→ **READING PASSAGE**:

Recep Eren, Ozge Celik, Fatih Suvari and Seyit Ali Koksal

Sectional warping is the most widely used warp preparation process in weaving. Winding all warp sections with the same length and same tension is a key factor for a good…

Abstract

Purpose

Sectional warping is the most widely used warp preparation process in weaving. Winding all warp sections with the same length and same tension is a key factor for a good quality warp preparation. It is required that winding thickness (increase in radius due to warp winding) remains the same within and between warp sections. The purpose of this paper is to investigate winding thickness variations within and between warp sections, which can lead to quality problems in woven fabrics.

Design/methodology/approach

A measurement system is developed and then an experimental investigation into winding thickness variations is carried out. Winding thickness is measured with respect to number of drum revolutions using a laser sensor with 20 microns resolution. The number of drum revolutions and drum angular position are measured by an incremental encoder. Both sensors are mounted on an industrial sectional warping machine. A real-time software written in C programming language collects and records the data for all sections of warp with respect to drum number of revolutions and then results are evaluated to determine winding thickness variations.

→ **DATA RECORDS**:
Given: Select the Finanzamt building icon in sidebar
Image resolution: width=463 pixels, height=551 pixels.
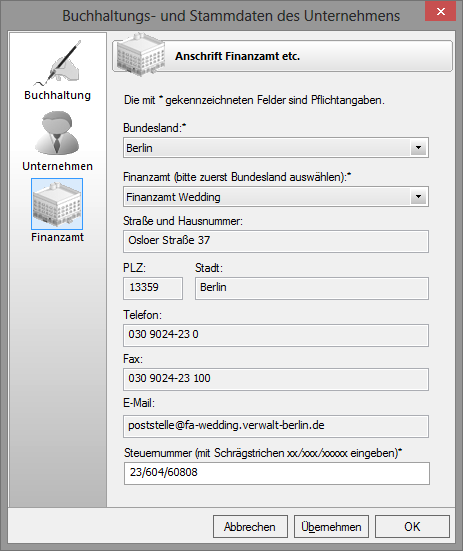Looking at the screenshot, I should click(57, 204).
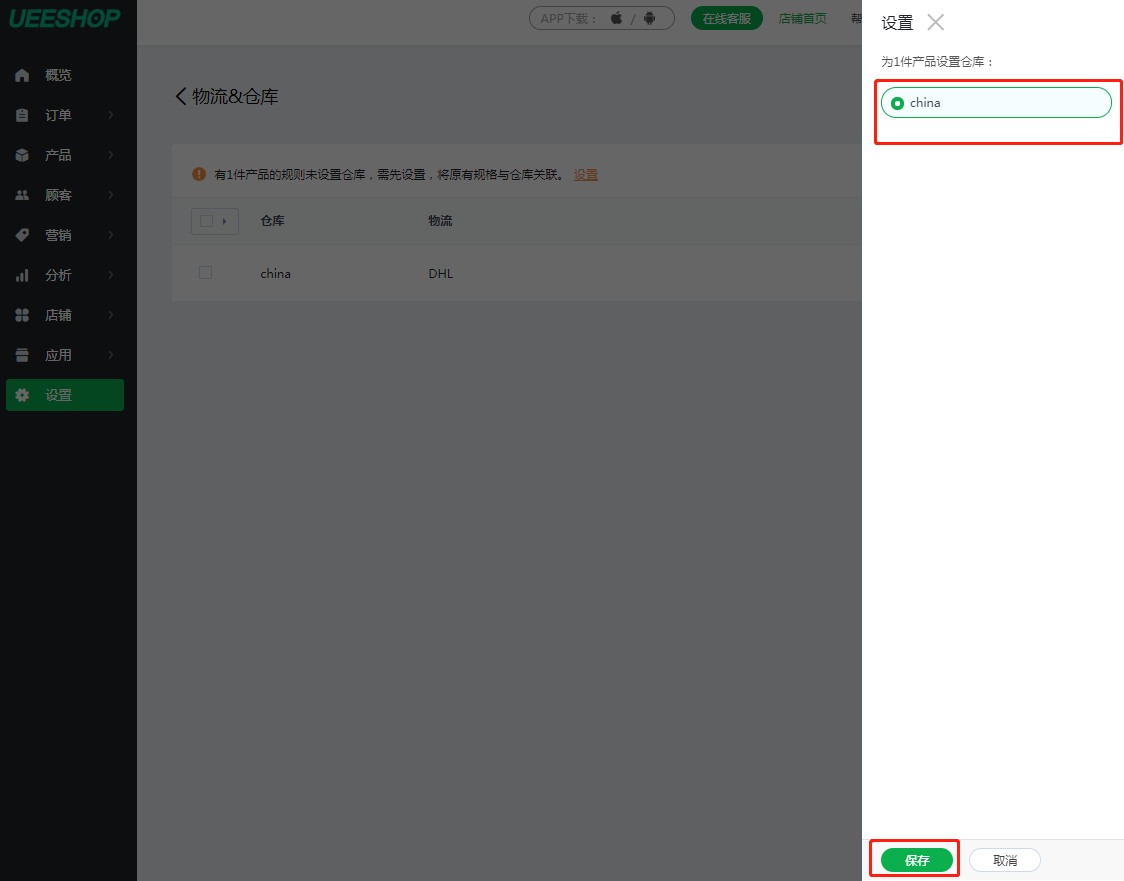Select the china warehouse radio button
Screen dimensions: 1124x881
[x=897, y=103]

→ **EXERCISE INSTRUCTIONS**:
(1) In the warping abstract, what is the resolution of the laser sensor used to measure winding thickness?
(2) Reproduce the warping abstract between "Design/methodology/approach" and "winding thickness variations.", inclusive.

→ **SOLUTIONS BY TASK**:
(1) 20 microns

(2)
Design/methodology/approach

A measurement system is developed and then an experimental investigation into winding thickness variations is carried out. Winding thickness is measured with respect to number of drum revolutions using a laser sensor with 20 microns resolution. The number of drum revolutions and drum angular position are measured by an incremental encoder. Both sensors are mounted on an industrial sectional warping machine. A real-time software written in C programming language collects and records the data for all sections of warp with respect to drum number of revolutions and then results are evaluated to determine winding thickness variations.